SCIY.Org Archives

This is an archived material originally posted on sciy.org which is no longer active. The title, content, author, date of posting shown below, all are as per the sciy.org records
Progress and Violence, by Shiv Visvanathan

Originally posted on sciy.org by Rich Carlson on Fri 29 May 2009 05:47 PM PDT  


Progress and Violence


by Shiv Visvanathan, 


The technocratic and progress-oriented Nehruvian visions dominated independent India during its first two decades. The great celebrations of science were followed by a period of doubt in the years following the Emergency, in the 1980s and 1990s, when the philosophy of science in India was reinvented, by a grass roots movement. The overall critique can be mapped across the civics of technological transfer.

The Marxist inspired Kerala Sahitya Shastra Parishad, a leftist science movement in Kerala sought to take the scientific imagination and method to the villages through mass quizzes and plays. It probably enacted more versions of Brecht’s The Life of Galileo in Kerala than have been performed anywhere else in the world.   Intermediate technologists such as Amulya Reddy at Bangalore’s Indian Institute of Science worked on the recovery of local knowledge and material. Experiments centered around the rights of biomass societies and included experiments on biogas and cooking stoves. The Narmada struggle against large dams can also be located in this domain.

A smaller set of groups centering around the Murugappa Chettiar Research Institute argued for opening up the black box called innovation, contending that science could not be democratized through public participation and knowledge diffusion; a review of epistemologies was needed. They felt that agriculture itself was an epistemology of soils, water, and seed, not just productivity, and they challenged the monoculture of the dominant scientific model. As someone said: “a society with 40,000 varieties of rice has 40,000 dreams of cooking”.

     What the new grassroots groups in India did was to argue for these principles:
 

1)      The citizen is a scientist and an inventor and is a trustee of technology. 

2)      As a citizen, the Indian is responsible for the country’s 10,000 varieties of mango, because citizenship is trusteeship.

3)      The democratic imagination needs to be reinvented, and the notion of rights is sadly inadequate when confronting diversity or obsolescence either as civilizational questions or as a problems of governance. Prevailing notions of rights cannot prevent assaults on diversity or disruptions of obsolescence; in fact, these notions cannot even provide a language for discussing such conflicts, let alone principles for governing them.  The notion of governance needs new life affirming concepts to understand disasters, vulnerability, disappearance, and the new forms of enclosure created by globalization.

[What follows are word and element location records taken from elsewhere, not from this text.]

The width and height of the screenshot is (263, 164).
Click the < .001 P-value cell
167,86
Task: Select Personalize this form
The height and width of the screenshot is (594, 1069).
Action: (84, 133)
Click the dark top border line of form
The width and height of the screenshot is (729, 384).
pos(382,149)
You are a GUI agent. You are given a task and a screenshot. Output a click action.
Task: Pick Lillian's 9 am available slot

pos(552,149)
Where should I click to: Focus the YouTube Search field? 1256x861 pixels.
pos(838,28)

4)      Liberal democracy is an impoverished model for confronting science and technology. The groups did borrow from it of choice, however,. For instance the Indian debates on bio-technology are less hysterical than those in the West and more confident about confronting bio-technology. But they take the issue of choice from the individual consumer level into the collective arena. Choice and diversity become creatively and critically related, bringing to mind a recent debate on genetically modified seeds between Vandana Shiva and leftist activist Gail Omveldt, who argued that farmers should be allowed the right to choose any
technology they thought fit.  Shiva replied that choice is not only an individual act but; collective choices determine the availability of diversity and thus create availability of greater variety and choice. Succumbing to multi-national agribusiness only creates monocultures, which eliminate choice.

The recent impacts of globalization have caught these movements a bit flatfooted, but the debates in India continue – a fascinating attempt by a society to seriously confront governance of its own scientific and technological transformation.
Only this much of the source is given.